In California for example, due to state-wide rent control, it's very dangerous for a landlord to lower rents. I would rather offer 6 months free rent than lock into permanent nonadjustable lower rent situation.
I don't disagree, but it's important to remember that when rent control is proposed, it's because some people are very desperate. It would behoove us to suggest viable alternatives every time it's proposed and we shoot it down.
After my father died, my mother rented out the lower floor of her home. I think your definition of desperate is unfair it it includes only tenants. Not all "landlords" are taking on the headache of renting out units because they are professional landlords -- many are similarly disparate, have mortgage payments, property tax, repairs, utilities, etc.
I'd be in more favor of rent control if it would also freeze property taxes, electrician bills, utility costs. It is turtles all the day down.
Most places with rent control also have similar limits on property tax increases. In fact, I think most places have limits on property tax increases because property taxes are largely just some number pulled out of the ass of some bureaucrat.
Utilities across the US also have regulated rates.
Yeah, lots of the problems with rent control are related to it being an unfair disadvantage to some (usually not all) landlords and they have expenses as well.
But again: the reason rent control is passed is because enough people with significant political leverage were hurting. We need to be able to show them a better alternative if we don't want the pain of rent control's (un?)intended consequences to linger.
The real alternative is more housing development plus treating housing as a social good rather than an investment, but that's a long-term goal, it's not gonna happen overnight.
The government could build affordable housing and rent it out at a reasonable price. "Council houses" as they are called in the UK are built very well. They are often ugly, but I'm sure that these days they can be built well, cheaply and made to look OK.
The government could start by removing hurdles to build. The amount of hassle one has to go through in California in order to build housing is staggering.

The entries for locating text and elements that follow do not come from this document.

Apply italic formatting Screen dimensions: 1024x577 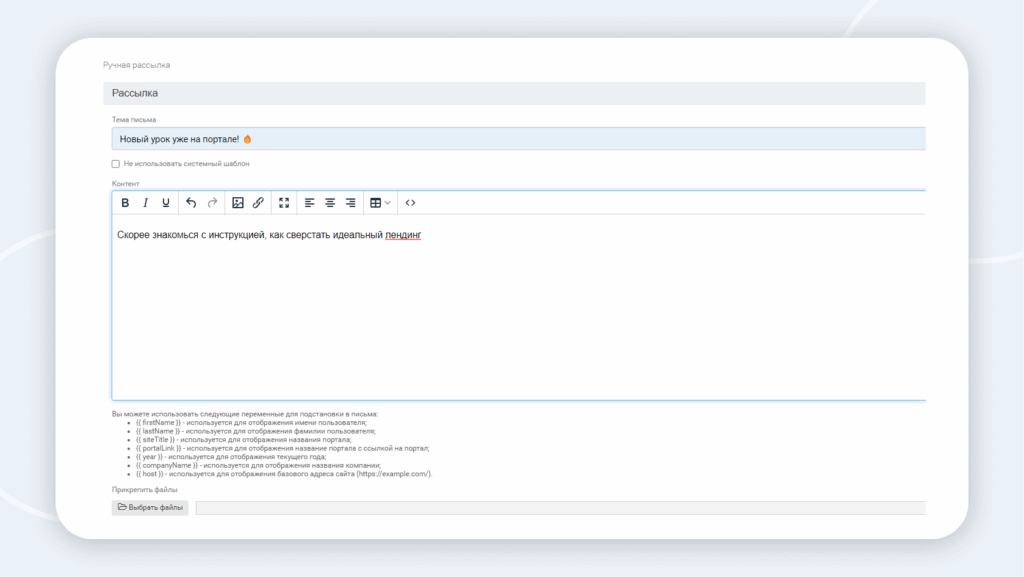coord(145,203)
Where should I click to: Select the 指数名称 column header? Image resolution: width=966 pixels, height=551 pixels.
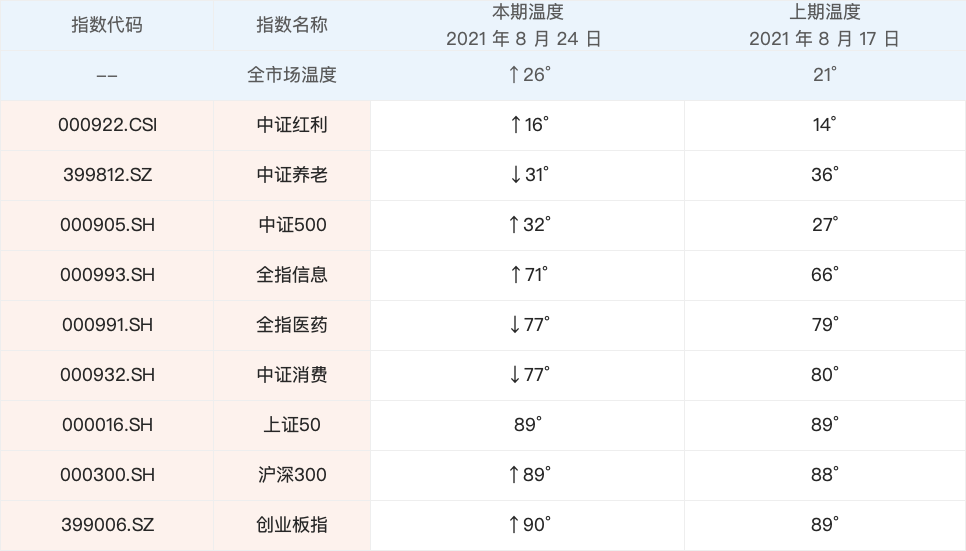(292, 25)
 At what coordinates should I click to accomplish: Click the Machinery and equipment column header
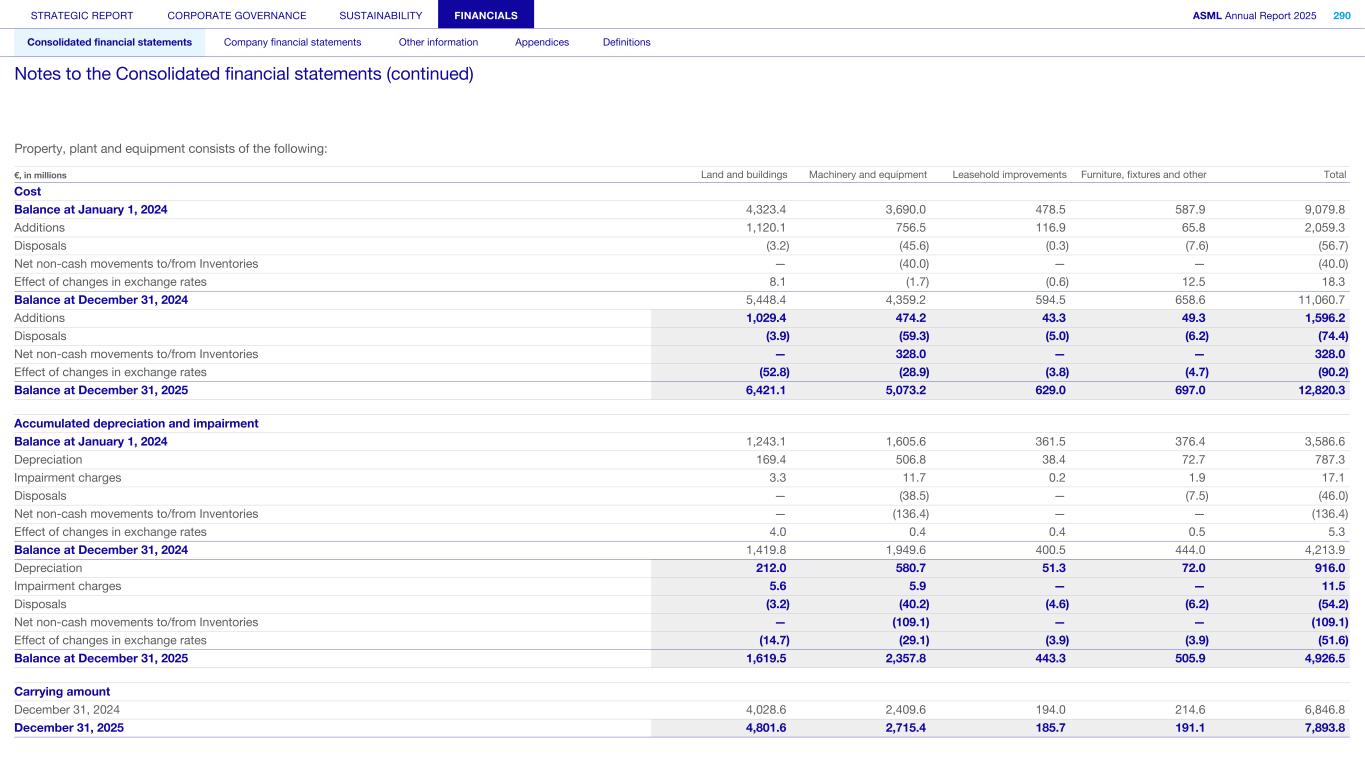point(867,175)
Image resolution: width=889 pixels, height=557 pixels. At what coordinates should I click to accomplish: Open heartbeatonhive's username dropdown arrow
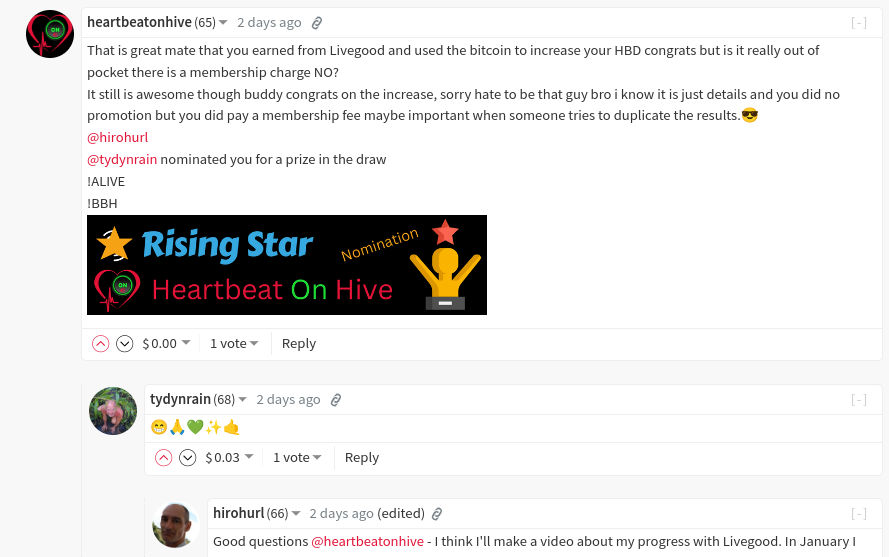click(223, 23)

When I visited a friend in England I accidentally stayed at a council estate that someone put up on AirBNB illegally. While it wasn't a slum, it definitely wasn't "just OK". I suspect the reason why that particular unit didn't look like a slum is because the owners were renting it out and doing their best to keep it nice. Not a single bit of that place was built well. Maybe it was cheap. Looked OK from the outside but inside it was like some background location for a movie that's about to experience an apocalypse.
What was specifically wrong? Structural issues or cosmetic. A private house from 1960 that hasn't been renovated since, unless carefully maintained will also look shit on the inside. Look at property that is auctioned in the UK, for example.
I got the impression that council estates are newer than that. However, the floors in the general areas (stairs, lobby, halls) were not cared for. The portal from the hall to the unit had a weird, rough tear in the floor right along the door jamb. I noticed once I crossed it that the unit was a half centimeter lower than the hallway. The fixtures (lights, plumbing, switches) were absolute penny quality. Very little hot water (which seemed dire since tea is so popular). The bathtub was on top of a cabinet, which I thought was really weird and unsafe. It didn't seem like an aftermarket thing- it looked like the tub was built like that.
0/10 would not use AirBNB again. Sleep on a friend's couch or floor, or shell out the money for a hotel. Or use a hostel if money is tight.
The vast majority of council houses in the U.K. are owned by private landlords who rent to the council.
No one wants to live in Social housing projects in the U.K. and for a good reason they are all rubbish, the U.K. has had some of the worst designed and built social blocks in the world many of them were demolished within 1-2 decades.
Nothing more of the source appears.